Insurance Companies Evaluating Case Exposure
When facing significant liability claims, insurance carriers use mock jury research to assess how a jury is likely to respond — and what a realistic verdict range looks like. That data informs settlement authority and reserve decisions in ways that general legal analysis cannot.
Why Participant Quality Is the Most Critical Variable
Every element of mock jury research — the design, the facilitation, the analysis — depends on one thing above all else: who is in the room.
If the participants do not reflect the actual jury pool, the findings are not just incomplete. They are misleading. A legal team that builds strategy around feedback from the wrong audience is preparing for a jury that does not exist.
Selecting the right mock jury is crucial to your case’s success. Proper demographic matching for mock jury research includes:
- Age and gender composition that reflects the local jury pool
- Ethnic and cultural representation matched to the trial venue
- Political perspective and community affiliation where relevant to the case
- Educational background and occupational diversity
- Geographic proximity to the actual trial jurisdiction
- Verified absence of conflicts of interest, prior case knowledge, or ties to involved parties
Recruiting for legal research is not the same as recruiting for a consumer focus group. The vetting requirements are more demanding, the consequences of errors are higher, and the timeline pressures are often significant. This is not a process that benefits from shortcuts.

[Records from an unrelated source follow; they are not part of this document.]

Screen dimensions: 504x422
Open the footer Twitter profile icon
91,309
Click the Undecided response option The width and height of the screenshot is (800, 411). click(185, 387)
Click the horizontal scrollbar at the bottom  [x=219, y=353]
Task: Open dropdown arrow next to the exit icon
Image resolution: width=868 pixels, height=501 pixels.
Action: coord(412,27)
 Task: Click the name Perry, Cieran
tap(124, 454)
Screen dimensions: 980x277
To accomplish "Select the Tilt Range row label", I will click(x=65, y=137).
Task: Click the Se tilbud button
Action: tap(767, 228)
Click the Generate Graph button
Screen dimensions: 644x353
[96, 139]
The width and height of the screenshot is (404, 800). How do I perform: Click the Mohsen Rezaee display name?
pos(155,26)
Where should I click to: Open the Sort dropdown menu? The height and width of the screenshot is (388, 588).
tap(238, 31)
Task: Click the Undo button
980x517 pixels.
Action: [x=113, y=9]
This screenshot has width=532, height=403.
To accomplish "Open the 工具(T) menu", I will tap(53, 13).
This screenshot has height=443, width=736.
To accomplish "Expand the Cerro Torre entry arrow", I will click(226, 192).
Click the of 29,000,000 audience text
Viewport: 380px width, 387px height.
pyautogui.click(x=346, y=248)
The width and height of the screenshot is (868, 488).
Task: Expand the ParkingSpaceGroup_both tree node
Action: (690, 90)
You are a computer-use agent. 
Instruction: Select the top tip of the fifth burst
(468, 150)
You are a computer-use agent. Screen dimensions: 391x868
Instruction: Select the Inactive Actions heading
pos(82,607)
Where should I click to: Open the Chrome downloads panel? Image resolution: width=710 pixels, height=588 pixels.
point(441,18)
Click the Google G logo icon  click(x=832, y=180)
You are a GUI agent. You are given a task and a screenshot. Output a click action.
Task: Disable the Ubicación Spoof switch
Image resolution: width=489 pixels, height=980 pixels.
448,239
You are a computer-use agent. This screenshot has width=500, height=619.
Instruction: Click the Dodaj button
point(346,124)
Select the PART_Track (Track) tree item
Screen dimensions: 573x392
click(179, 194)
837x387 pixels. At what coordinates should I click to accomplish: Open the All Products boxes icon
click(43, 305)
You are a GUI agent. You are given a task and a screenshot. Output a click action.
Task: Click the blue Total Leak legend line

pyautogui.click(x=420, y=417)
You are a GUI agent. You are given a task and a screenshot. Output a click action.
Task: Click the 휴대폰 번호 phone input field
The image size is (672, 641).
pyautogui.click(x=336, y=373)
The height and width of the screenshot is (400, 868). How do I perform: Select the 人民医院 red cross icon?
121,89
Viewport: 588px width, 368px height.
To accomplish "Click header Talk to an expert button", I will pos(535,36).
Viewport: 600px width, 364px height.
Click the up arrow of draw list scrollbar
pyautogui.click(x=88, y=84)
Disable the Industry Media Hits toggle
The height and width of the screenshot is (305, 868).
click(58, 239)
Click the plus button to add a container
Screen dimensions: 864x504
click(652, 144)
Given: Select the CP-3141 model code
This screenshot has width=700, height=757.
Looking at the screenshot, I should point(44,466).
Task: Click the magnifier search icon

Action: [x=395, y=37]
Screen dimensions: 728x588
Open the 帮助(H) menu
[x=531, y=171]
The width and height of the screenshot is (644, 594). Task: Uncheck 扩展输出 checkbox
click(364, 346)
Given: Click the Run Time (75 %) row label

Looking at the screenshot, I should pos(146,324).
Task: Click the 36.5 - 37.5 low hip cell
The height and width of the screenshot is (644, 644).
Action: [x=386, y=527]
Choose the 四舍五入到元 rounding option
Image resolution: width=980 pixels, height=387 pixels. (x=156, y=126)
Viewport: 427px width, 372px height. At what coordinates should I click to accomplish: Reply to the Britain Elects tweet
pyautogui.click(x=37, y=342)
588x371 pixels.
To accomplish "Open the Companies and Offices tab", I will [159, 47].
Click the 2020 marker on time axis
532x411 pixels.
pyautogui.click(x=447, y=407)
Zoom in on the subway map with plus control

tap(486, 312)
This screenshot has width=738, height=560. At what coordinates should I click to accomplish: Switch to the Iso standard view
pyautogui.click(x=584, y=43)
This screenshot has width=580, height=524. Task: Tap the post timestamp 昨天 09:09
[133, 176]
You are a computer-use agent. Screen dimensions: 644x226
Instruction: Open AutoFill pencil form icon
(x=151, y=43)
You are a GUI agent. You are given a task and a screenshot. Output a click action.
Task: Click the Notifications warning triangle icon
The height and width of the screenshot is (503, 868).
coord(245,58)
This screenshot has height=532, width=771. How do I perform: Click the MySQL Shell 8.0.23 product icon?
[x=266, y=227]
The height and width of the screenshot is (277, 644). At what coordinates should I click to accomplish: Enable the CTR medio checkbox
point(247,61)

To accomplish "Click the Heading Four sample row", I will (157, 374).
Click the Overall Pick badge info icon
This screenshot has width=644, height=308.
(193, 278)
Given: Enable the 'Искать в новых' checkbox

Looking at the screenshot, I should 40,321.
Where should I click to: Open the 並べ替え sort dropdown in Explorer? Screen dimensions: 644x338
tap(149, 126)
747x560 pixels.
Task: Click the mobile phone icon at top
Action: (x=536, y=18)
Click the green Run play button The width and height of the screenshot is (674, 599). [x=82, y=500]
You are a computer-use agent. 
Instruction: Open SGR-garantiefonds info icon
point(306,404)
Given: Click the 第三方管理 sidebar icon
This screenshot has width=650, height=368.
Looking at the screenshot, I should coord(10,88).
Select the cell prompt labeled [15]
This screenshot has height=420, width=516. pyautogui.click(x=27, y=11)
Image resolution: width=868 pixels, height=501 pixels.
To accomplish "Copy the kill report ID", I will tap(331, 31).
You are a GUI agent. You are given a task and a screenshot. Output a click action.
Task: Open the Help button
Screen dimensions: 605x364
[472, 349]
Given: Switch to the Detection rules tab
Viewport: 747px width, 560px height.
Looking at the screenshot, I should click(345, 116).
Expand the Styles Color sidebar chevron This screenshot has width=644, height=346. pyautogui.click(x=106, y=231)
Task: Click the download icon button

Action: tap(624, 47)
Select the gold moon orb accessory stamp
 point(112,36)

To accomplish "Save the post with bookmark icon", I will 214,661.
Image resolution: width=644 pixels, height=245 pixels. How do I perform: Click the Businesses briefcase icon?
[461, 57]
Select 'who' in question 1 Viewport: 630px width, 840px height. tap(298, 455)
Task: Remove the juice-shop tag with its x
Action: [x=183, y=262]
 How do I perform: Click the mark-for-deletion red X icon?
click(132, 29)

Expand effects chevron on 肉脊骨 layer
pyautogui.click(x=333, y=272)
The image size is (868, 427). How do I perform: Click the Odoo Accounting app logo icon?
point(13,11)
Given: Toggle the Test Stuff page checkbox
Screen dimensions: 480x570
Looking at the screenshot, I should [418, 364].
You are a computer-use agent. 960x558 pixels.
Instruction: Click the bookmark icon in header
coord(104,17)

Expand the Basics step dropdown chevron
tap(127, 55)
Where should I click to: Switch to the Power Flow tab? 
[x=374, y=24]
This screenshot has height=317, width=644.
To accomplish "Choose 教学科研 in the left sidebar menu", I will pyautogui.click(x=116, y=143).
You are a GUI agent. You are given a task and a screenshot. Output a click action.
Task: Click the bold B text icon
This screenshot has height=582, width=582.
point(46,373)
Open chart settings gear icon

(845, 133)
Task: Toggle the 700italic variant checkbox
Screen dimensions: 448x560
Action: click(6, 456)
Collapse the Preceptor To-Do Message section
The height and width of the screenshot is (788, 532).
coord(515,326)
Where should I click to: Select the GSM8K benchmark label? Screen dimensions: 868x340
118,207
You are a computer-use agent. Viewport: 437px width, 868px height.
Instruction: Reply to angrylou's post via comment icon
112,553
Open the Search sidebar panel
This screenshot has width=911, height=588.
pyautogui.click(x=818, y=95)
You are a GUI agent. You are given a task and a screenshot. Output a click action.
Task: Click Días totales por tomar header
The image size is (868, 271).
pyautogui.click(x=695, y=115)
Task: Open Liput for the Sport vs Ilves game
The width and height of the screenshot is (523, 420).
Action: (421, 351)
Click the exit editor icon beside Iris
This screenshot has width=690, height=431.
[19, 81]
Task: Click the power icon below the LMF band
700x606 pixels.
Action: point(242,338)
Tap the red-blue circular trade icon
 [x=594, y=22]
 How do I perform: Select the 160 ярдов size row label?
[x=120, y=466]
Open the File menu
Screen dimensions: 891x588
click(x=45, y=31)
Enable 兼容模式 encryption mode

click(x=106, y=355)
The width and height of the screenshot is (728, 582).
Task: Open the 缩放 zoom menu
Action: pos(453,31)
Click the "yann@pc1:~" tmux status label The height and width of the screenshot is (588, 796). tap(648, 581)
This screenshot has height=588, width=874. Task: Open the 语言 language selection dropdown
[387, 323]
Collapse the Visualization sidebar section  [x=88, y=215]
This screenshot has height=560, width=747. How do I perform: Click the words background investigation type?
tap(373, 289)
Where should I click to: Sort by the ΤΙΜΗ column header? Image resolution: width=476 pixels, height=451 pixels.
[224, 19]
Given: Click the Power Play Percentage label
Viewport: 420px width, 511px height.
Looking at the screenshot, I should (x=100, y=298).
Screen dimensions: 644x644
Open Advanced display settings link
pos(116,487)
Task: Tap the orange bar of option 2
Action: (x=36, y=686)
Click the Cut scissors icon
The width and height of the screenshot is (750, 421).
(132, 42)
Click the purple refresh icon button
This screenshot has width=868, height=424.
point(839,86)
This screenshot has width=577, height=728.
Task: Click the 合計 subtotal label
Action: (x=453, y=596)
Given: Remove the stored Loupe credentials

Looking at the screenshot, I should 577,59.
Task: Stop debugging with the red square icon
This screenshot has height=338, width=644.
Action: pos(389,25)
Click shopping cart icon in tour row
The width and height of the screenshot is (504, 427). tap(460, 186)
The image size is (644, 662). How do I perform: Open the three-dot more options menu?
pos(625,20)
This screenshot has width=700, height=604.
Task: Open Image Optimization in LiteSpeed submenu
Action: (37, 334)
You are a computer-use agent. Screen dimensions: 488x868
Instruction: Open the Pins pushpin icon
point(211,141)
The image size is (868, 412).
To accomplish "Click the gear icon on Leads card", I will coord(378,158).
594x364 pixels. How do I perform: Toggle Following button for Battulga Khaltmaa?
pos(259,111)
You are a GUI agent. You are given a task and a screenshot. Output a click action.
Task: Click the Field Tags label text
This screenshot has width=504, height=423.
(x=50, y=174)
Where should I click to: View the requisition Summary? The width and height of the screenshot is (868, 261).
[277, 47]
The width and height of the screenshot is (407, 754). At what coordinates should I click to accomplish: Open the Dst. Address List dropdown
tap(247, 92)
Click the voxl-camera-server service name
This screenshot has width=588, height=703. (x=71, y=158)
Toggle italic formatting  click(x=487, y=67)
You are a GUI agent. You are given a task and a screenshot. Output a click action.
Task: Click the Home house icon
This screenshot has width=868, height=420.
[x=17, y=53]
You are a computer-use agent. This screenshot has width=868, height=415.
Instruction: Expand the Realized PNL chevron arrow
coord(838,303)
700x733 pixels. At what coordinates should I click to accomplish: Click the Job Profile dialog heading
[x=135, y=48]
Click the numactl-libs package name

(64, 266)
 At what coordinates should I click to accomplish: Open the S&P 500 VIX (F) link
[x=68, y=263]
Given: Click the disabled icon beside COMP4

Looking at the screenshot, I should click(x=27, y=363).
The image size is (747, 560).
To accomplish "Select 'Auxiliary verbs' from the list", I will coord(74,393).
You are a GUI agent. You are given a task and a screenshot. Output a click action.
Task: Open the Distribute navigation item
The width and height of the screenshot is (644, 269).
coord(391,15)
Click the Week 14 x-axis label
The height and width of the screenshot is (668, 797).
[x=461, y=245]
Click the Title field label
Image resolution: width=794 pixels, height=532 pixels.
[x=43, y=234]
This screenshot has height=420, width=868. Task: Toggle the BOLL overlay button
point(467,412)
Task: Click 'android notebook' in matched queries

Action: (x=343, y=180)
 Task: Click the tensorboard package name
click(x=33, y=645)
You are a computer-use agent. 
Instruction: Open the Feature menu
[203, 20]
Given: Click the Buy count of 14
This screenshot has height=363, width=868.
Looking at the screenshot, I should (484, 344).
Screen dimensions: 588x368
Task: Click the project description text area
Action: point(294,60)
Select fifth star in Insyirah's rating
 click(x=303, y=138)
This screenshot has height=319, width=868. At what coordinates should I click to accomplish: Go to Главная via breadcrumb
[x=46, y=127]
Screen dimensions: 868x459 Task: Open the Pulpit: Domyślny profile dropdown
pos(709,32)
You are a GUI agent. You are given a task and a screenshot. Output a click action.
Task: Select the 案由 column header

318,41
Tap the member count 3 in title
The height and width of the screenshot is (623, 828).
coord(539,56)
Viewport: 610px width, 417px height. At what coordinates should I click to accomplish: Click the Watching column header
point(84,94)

What to Look for in a Market Research Firm for Legal Work
Not every market research firm is equipped for legal recruiting. The questions a legal team asks before hiring a firm are as important as the study itself.
Key questions to ask a prospective recruiting partner:
- How do you screen for conflicts of interest and prior case knowledge?
- What does your vetting process look like for legal research specifically?
- Can you recruit for a specific venue or geographic area — and how do you verify participant location?
- How do you handle last-minute cancellations and ensure show rates?
- What support do you provide during the study itself — on-site, virtually, and after hours?
- How many legal research projects have you supported, and in what case types?
Red flags to watch for include vague screening processes, inability to recruit for specific venues, no dedicated project manager, and no clear protocol for participant conflicts or last-minute drops.
How Nelson Recruiting Supports Mock Jury Research
Nelson Recruiting specializes in recruiting for mock juries and trial research. Selecting the right participants is crucial to your case’s success — and we go the extra mile to recruit individuals who closely mirror the actual jury, considering factors such as age, gender, ethnicity, political perspectives, background, and more.
Our thorough vetting process ensures you receive unbiased, well-screened participants with no conflicts of interest or special ties to the case. With over 45 years in legal research recruiting, a proprietary database of more than 1.5 million participants, and 900+ projects recruited last year alone, we bring both the reach and the process to execute at any scale.
Juror Recruitment
We handle mock trial juror recruitment with precision and care. Our team delivers vetted, reliable participants who reflect your target demographics — on time, every time. Every participant is individually screened to confirm eligibility, availability, and fit. No shortcuts.
Project Management
Our project management is hands-on, proactive, and detail-oriented. From kickoff to final deliverables, we ensure every step runs smoothly, on time, and to your exact specifications. You have a dedicated project manager from day one — not a support queue.
Tech Support
We manage online research with efficiency and expertise. From platform setup to participant support, we ensure a seamless experience whether your study is virtual or in-person — so your team stays focused on the research, not the logistics.
Our Process
1. Project Kickoff
We align on your research objectives, target venue demographics, and ideal juror profile. Every screener is reviewed before outreach begins.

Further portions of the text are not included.